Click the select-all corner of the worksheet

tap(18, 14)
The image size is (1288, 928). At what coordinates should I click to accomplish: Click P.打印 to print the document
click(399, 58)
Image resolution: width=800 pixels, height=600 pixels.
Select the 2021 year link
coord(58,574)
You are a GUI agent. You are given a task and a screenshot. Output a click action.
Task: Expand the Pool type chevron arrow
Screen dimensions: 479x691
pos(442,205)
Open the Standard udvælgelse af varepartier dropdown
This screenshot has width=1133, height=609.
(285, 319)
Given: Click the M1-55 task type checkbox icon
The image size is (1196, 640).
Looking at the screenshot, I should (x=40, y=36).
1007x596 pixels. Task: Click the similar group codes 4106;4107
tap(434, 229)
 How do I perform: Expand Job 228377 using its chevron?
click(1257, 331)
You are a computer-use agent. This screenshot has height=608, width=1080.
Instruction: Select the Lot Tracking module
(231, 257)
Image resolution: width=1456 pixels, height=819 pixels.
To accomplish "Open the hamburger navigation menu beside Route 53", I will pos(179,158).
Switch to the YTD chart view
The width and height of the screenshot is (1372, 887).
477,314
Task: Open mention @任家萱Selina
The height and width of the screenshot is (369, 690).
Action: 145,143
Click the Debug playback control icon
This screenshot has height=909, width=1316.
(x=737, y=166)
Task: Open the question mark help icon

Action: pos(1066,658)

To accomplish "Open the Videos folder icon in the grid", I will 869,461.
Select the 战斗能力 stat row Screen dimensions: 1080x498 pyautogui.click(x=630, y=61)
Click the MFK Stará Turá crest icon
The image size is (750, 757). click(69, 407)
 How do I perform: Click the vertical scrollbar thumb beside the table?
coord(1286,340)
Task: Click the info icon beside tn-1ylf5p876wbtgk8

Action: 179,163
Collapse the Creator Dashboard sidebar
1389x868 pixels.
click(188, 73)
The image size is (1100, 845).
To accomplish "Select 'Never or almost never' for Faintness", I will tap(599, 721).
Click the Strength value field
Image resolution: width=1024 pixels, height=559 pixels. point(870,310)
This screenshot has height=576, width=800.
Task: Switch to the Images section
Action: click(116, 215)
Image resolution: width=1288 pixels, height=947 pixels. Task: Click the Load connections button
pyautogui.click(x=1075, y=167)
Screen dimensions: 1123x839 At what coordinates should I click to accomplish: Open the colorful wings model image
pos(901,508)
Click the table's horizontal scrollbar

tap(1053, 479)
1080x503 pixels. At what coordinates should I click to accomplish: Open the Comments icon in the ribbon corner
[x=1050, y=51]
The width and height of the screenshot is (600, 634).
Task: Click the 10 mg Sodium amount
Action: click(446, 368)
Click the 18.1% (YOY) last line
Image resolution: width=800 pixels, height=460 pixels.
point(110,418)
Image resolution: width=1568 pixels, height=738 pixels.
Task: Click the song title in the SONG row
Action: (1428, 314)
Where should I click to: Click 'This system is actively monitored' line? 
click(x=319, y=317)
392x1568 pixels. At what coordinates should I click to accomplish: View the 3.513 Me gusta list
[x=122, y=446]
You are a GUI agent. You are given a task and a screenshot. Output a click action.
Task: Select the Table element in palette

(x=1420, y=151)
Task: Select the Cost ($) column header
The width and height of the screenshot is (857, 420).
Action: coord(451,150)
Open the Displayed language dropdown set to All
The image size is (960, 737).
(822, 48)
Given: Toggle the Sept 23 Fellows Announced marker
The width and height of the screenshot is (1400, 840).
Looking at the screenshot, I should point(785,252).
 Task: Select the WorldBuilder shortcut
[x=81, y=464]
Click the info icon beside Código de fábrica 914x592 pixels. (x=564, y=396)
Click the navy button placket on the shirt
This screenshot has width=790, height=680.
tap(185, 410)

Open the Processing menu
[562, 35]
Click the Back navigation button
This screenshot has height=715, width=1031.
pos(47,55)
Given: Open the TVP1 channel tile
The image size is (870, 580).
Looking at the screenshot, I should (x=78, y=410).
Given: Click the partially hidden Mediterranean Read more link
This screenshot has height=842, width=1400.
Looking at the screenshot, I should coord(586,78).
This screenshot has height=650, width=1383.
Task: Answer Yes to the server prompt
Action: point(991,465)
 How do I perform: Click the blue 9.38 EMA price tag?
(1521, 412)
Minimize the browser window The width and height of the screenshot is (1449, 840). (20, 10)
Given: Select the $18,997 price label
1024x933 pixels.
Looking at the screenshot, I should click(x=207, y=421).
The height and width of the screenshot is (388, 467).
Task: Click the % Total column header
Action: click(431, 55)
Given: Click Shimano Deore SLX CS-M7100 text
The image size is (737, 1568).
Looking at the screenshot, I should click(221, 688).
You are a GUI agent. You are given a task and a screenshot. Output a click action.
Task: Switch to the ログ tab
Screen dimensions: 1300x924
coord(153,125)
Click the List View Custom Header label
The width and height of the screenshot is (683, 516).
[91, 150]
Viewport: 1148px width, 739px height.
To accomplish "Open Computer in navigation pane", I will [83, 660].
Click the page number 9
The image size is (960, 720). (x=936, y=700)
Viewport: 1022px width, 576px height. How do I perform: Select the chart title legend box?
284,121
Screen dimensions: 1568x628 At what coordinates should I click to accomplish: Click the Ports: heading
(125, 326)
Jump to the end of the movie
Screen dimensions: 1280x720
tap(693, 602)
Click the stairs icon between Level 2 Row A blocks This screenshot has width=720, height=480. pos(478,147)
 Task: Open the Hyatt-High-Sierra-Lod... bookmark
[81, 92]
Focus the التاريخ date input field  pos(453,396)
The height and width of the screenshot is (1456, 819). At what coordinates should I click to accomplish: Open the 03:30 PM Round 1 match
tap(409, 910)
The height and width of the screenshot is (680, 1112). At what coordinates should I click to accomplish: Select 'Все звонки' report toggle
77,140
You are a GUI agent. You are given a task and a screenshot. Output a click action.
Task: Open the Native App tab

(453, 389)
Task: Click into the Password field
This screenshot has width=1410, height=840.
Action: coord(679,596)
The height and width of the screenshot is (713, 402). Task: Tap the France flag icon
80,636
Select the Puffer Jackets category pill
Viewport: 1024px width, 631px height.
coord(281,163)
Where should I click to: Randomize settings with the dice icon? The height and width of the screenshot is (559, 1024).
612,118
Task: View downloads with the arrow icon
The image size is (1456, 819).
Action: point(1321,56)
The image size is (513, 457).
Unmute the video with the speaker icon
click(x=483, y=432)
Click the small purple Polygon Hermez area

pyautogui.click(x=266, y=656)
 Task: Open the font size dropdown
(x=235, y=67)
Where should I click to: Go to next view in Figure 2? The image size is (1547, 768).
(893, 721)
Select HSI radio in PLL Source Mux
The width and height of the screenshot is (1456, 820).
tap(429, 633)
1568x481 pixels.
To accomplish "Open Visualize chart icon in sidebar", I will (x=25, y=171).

++++++++

*What the exercise asks:*
Rewrite all of the rows above, changing "speaker icon" to "volume icon" and leaving every other part as it is.

*Output of the task:*
Click the select-all corner of the worksheet

tap(18, 14)
The image size is (1288, 928). At what coordinates should I click to accomplish: Click P.打印 to print the document
click(399, 58)
Image resolution: width=800 pixels, height=600 pixels.
Select the 2021 year link
coord(58,574)
You are a GUI agent. You are given a task and a screenshot. Output a click action.
Task: Expand the Pool type chevron arrow
Screen dimensions: 479x691
pos(442,205)
Open the Standard udvælgelse af varepartier dropdown
This screenshot has width=1133, height=609.
(285, 319)
Given: Click the M1-55 task type checkbox icon
The image size is (1196, 640).
Looking at the screenshot, I should (x=40, y=36).
1007x596 pixels. Task: Click the similar group codes 4106;4107
tap(434, 229)
 How do I perform: Expand Job 228377 using its chevron?
click(1257, 331)
You are a computer-use agent. This screenshot has height=608, width=1080.
Instruction: Select the Lot Tracking module
(231, 257)
Image resolution: width=1456 pixels, height=819 pixels.
To accomplish "Open the hamburger navigation menu beside Route 53", I will pos(179,158).
Switch to the YTD chart view
The width and height of the screenshot is (1372, 887).
477,314
Task: Open mention @任家萱Selina
The height and width of the screenshot is (369, 690).
Action: 145,143
Click the Debug playback control icon
This screenshot has height=909, width=1316.
(x=737, y=166)
Task: Open the question mark help icon

Action: pos(1066,658)

To accomplish "Open the Videos folder icon in the grid", I will 869,461.
Select the 战斗能力 stat row Screen dimensions: 1080x498 pyautogui.click(x=630, y=61)
Click the MFK Stará Turá crest icon
The image size is (750, 757). click(69, 407)
 How do I perform: Click the vertical scrollbar thumb beside the table?
coord(1286,340)
Task: Click the info icon beside tn-1ylf5p876wbtgk8

Action: 179,163
Collapse the Creator Dashboard sidebar
1389x868 pixels.
click(188, 73)
The image size is (1100, 845).
To accomplish "Select 'Never or almost never' for Faintness", I will tap(599, 721).
Click the Strength value field
Image resolution: width=1024 pixels, height=559 pixels. point(870,310)
This screenshot has height=576, width=800.
Task: Switch to the Images section
Action: click(116, 215)
Image resolution: width=1288 pixels, height=947 pixels. Task: Click the Load connections button
pyautogui.click(x=1075, y=167)
Screen dimensions: 1123x839 At what coordinates should I click to accomplish: Open the colorful wings model image
pos(901,508)
Click the table's horizontal scrollbar

tap(1053, 479)
1080x503 pixels. At what coordinates should I click to accomplish: Open the Comments icon in the ribbon corner
[x=1050, y=51]
The width and height of the screenshot is (600, 634).
Task: Click the 10 mg Sodium amount
Action: click(446, 368)
Click the 18.1% (YOY) last line
Image resolution: width=800 pixels, height=460 pixels.
point(110,418)
Image resolution: width=1568 pixels, height=738 pixels.
Task: Click the song title in the SONG row
Action: (1428, 314)
Where should I click to: Click 'This system is actively monitored' line? 
click(x=319, y=317)
392x1568 pixels. At what coordinates should I click to accomplish: View the 3.513 Me gusta list
[x=122, y=446]
You are a GUI agent. You are given a task and a screenshot. Output a click action.
Task: Select the Table element in palette

(x=1420, y=151)
Task: Select the Cost ($) column header
The width and height of the screenshot is (857, 420).
Action: coord(451,150)
Open the Displayed language dropdown set to All
The image size is (960, 737).
(822, 48)
Given: Toggle the Sept 23 Fellows Announced marker
The width and height of the screenshot is (1400, 840).
Looking at the screenshot, I should point(785,252).
 Task: Select the WorldBuilder shortcut
[x=81, y=464]
Click the info icon beside Código de fábrica 914x592 pixels. (x=564, y=396)
Click the navy button placket on the shirt
This screenshot has width=790, height=680.
tap(185, 410)

Open the Processing menu
[562, 35]
Click the Back navigation button
This screenshot has height=715, width=1031.
pos(47,55)
Given: Open the TVP1 channel tile
The image size is (870, 580).
Looking at the screenshot, I should (x=78, y=410).
Given: Click the partially hidden Mediterranean Read more link
This screenshot has height=842, width=1400.
Looking at the screenshot, I should coord(586,78).
This screenshot has height=650, width=1383.
Task: Answer Yes to the server prompt
Action: point(991,465)
 How do I perform: Click the blue 9.38 EMA price tag?
(1521, 412)
Minimize the browser window The width and height of the screenshot is (1449, 840). (20, 10)
Given: Select the $18,997 price label
1024x933 pixels.
Looking at the screenshot, I should click(x=207, y=421).
The height and width of the screenshot is (388, 467).
Task: Click the % Total column header
Action: click(431, 55)
Given: Click Shimano Deore SLX CS-M7100 text
The image size is (737, 1568).
Looking at the screenshot, I should click(221, 688).
You are a GUI agent. You are given a task and a screenshot. Output a click action.
Task: Switch to the ログ tab
Screen dimensions: 1300x924
coord(153,125)
Click the List View Custom Header label
The width and height of the screenshot is (683, 516).
[91, 150]
Viewport: 1148px width, 739px height.
To accomplish "Open Computer in navigation pane", I will [83, 660].
Click the page number 9
The image size is (960, 720). (x=936, y=700)
Viewport: 1022px width, 576px height. How do I perform: Select the chart title legend box?
284,121
Screen dimensions: 1568x628 At what coordinates should I click to accomplish: Click the Ports: heading
(125, 326)
Jump to the end of the movie
Screen dimensions: 1280x720
tap(693, 602)
Click the stairs icon between Level 2 Row A blocks This screenshot has width=720, height=480. pos(478,147)
 Task: Open the Hyatt-High-Sierra-Lod... bookmark
[81, 92]
Focus the التاريخ date input field  pos(453,396)
The height and width of the screenshot is (1456, 819). At what coordinates should I click to accomplish: Open the 03:30 PM Round 1 match
tap(409, 910)
The height and width of the screenshot is (680, 1112). At what coordinates should I click to accomplish: Select 'Все звонки' report toggle
77,140
You are a GUI agent. You are given a task and a screenshot. Output a click action.
Task: Open the Native App tab

(453, 389)
Task: Click into the Password field
This screenshot has width=1410, height=840.
Action: coord(679,596)
The height and width of the screenshot is (713, 402). Task: Tap the France flag icon
80,636
Select the Puffer Jackets category pill
Viewport: 1024px width, 631px height.
coord(281,163)
Where should I click to: Randomize settings with the dice icon? The height and width of the screenshot is (559, 1024).
612,118
Task: View downloads with the arrow icon
The image size is (1456, 819).
Action: point(1321,56)
The image size is (513, 457).
Unmute the video with the volume icon
click(x=483, y=432)
Click the small purple Polygon Hermez area

pyautogui.click(x=266, y=656)
 Task: Open the font size dropdown
(x=235, y=67)
Where should I click to: Go to next view in Figure 2? The image size is (1547, 768).
(893, 721)
Select HSI radio in PLL Source Mux
The width and height of the screenshot is (1456, 820).
tap(429, 633)
1568x481 pixels.
To accomplish "Open Visualize chart icon in sidebar", I will (x=25, y=171).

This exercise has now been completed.